En ce qui concerne l’effet de LO sur les symptômes cliniques et l’évolution de la leucodystrophie, deux études différentes ont montré un bénéfice : un effet préventif chez des garçons asymptomatiques avec une IRM cérébrale normale et un ralentissement de la progression de la maladie chez des patients AMN » purs « . Dans la première étude, on a constaté une corrélation négative significative entre la réduction des AGTLC saturés et l’apparition d’anomalies IRM et neurologiques ; la réduction des taux de 26:0 a entraîné une diminution du risque de développer la forme cérébrale infantile, avec maintien des fonctions cognitives et de la croissance physique normales. Dans la deuxième étude, l’administration de LO à des patients atteints d’AMN a normalisé les taux d’AGTLC saturés, sans progression de la maladie ou avec un taux de progression plus lent. Cappa et al. (2012) ont publié des données préliminaires sur cinq patientes X-ALD traitées par LO+CLA pendant 2 mois. L’ALC est incorporé dans le tissu cérébral (Fa et al., 2005, Hunt et al., 2010) et après traitement, son niveau est augmenté dans le liquide céphalo-rachidien (LCR). La synergie avec l’OL pourrait s’expliquer comme suit : comme les autres AG (AGPI), l’ALC est un ligand de PPARα et il a été démontré qu’il régulait à la hausse l’ACOX (Reddy et Hashimoto, 2001, Belury et al., 1997), augmentant ainsi la β-oxydation peroxysomale. Le CLA devrait également augmenter le catabolisme des molécules pro-inflammatoires. Après l’administration de LO+CLA, les niveaux d’IL-6 ont diminué chez trois des cinq patients, restant inchangés chez les deux autres. Les résultats neurophysiologiques après le traitement sont une amélioration des potentiels évoqués somatosensoriels (PES), un signe d’amélioration neurologique.

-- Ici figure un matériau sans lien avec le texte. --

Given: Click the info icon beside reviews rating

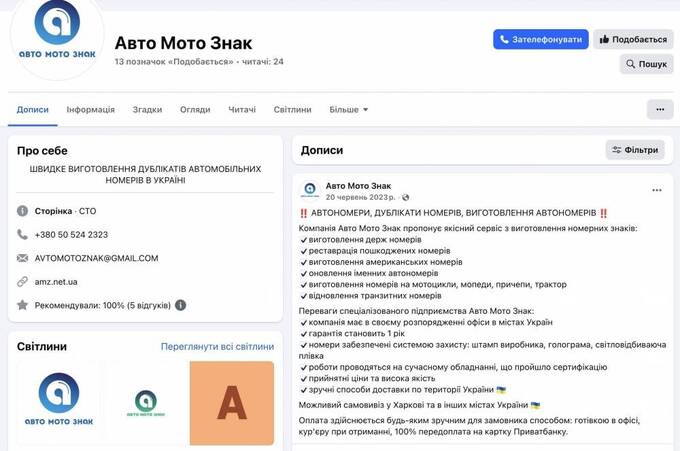Looking at the screenshot, I should point(181,305).
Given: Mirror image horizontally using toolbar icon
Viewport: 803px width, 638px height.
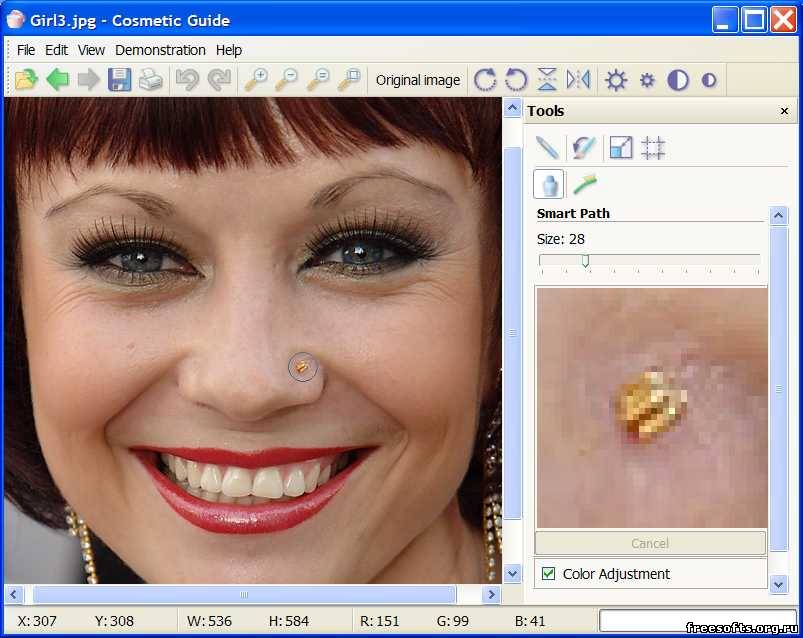Looking at the screenshot, I should point(578,80).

Comme indiqué précédemment, LO diminue les niveaux de DHA plasmatique et cela peut être contrecarré par une supplémentation en DHA des patients. Dans un rapport de cas, un patient masculin présentant le phénotype typique de l’AMN a été traité par LO pendant 7 mois, puis par DHA pendant 8 mois. La supplémentation en DHA (600 mg/jour) consistait en un mélange de triglycérides (AG à longueur de chaîne moyenne), d’huile de poisson (40 % de DHA et 5 % d’EPA) et de vitamine E comme antioxydant. Après la supplémentation, les taux de DHA et aussi d’EPA ont augmenté dans le plasma et les globules rouges, ce qui pourrait entraîner un effet anti-inflammatoire. Bien qu’aucune amélioration neurologique n’ait été constatée, il n’y a pas eu de progression de la démyélinisation, suggérant que le DHA peut prévenir la progression de la maladie (Terre’Blanche et al., 2011).
Le traitement par DHA seul a été utilisé dans d’autres maladies peroxysomales généralisées, comme le syndrome de Zellweger, dans lequel un réel déficit en DHA est rapporté (contrairement à l’X-ALD), avec des effets cliniques différents (Petroni et al, 1998, Martinez et al., 2000, Paker et al., 2010).
La supplémentation en OL a également été associée à des stratégies immunomodulatrices, c’est-à-dire à un traitement par interféron β ou immunoglobuline. Malheureusement, dans les deux cas, les patients ont montré une progression des symptômes neurologiques et de l’IRM (Eichler et Van Haren, 2007).